**Data rows:**
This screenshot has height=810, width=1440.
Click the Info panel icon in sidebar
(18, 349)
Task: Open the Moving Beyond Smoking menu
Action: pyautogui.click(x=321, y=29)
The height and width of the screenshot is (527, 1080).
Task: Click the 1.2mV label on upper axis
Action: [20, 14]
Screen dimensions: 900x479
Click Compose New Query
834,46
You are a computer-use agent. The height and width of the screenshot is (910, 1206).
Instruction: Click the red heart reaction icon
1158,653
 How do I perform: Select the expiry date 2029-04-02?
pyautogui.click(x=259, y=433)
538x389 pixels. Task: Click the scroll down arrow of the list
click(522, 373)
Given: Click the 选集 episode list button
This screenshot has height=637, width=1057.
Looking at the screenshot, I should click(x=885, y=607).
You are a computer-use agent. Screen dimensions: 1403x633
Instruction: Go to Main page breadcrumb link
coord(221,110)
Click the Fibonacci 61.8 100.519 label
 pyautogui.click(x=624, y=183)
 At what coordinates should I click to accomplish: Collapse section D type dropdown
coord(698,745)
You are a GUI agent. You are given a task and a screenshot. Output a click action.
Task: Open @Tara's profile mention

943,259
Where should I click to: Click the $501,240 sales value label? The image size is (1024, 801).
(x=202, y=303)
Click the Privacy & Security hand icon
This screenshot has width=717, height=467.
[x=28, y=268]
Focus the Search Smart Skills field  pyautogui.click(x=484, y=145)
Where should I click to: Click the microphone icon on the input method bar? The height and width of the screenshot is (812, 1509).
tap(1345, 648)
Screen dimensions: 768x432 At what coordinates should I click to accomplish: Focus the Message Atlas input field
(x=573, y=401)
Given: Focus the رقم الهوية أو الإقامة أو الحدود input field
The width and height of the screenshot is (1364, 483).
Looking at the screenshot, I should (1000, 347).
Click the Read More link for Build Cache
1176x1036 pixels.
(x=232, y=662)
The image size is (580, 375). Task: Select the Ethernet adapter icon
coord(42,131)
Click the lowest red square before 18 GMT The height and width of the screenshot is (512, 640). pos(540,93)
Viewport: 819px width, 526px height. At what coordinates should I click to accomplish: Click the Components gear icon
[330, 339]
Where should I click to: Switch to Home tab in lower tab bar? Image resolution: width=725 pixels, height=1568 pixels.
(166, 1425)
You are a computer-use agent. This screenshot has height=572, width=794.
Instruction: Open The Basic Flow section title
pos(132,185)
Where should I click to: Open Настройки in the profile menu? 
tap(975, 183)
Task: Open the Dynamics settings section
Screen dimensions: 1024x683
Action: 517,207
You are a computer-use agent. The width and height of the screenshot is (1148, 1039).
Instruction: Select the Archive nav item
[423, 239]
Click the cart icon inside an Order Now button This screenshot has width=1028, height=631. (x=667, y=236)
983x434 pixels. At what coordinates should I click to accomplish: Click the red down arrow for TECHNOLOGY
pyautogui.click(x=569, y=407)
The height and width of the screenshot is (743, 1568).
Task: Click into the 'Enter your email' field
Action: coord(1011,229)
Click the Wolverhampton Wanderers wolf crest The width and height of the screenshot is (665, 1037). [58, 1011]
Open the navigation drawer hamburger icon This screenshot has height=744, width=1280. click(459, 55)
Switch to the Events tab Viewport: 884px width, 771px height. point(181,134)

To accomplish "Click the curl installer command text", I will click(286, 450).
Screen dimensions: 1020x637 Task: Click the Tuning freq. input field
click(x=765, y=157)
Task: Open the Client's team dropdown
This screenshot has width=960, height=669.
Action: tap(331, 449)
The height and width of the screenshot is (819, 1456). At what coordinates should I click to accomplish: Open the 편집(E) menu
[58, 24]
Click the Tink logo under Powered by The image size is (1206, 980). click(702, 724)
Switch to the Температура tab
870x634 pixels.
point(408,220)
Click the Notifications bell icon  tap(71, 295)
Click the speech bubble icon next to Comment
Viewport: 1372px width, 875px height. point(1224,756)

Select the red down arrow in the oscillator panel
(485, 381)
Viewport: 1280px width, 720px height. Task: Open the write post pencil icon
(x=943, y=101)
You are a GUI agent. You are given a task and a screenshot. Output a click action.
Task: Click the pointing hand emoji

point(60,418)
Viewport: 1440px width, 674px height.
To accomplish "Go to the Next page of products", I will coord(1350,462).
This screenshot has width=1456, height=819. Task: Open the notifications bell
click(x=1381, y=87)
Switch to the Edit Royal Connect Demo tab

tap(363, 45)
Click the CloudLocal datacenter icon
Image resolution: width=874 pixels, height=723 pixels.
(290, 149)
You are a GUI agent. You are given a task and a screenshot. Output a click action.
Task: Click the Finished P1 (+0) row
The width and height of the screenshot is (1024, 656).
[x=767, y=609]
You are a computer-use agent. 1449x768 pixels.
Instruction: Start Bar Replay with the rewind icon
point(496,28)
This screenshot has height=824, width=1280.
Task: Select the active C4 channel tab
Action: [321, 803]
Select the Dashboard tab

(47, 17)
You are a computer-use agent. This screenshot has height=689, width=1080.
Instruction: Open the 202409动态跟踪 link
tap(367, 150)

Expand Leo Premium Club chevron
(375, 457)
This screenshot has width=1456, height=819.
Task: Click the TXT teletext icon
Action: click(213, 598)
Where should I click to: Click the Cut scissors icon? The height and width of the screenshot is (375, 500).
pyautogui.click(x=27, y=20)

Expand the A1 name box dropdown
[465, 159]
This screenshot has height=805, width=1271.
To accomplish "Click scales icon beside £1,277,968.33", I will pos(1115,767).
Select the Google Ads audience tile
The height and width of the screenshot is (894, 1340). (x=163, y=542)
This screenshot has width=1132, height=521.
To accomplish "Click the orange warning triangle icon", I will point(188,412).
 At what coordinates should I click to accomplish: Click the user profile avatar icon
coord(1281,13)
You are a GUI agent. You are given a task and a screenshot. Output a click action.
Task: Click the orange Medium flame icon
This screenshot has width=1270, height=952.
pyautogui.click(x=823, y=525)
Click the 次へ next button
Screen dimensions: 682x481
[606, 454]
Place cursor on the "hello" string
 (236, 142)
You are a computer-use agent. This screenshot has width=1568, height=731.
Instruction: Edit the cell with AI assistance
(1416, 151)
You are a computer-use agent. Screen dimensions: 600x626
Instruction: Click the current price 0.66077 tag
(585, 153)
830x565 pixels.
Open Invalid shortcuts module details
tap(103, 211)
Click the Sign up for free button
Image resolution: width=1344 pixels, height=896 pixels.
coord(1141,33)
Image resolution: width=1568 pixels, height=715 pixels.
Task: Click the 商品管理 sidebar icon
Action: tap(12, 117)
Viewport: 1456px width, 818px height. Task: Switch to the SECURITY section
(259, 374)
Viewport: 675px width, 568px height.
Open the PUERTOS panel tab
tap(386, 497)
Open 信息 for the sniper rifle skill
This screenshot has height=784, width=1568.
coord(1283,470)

**Stated goal:** In the listing, rewrite everything from the line containing "Select the red" down to the line containing "point(60,418)", replacing "pencil" with "pen" and leaving the rest unchanged. Give only those lines.

**Full solution:**
Select the red down arrow in the oscillator panel
(485, 381)
Viewport: 1280px width, 720px height. Task: Open the write post pen icon
(x=943, y=101)
You are a GUI agent. You are given a task and a screenshot. Output a click action.
Task: Click the pointing hand emoji

point(60,418)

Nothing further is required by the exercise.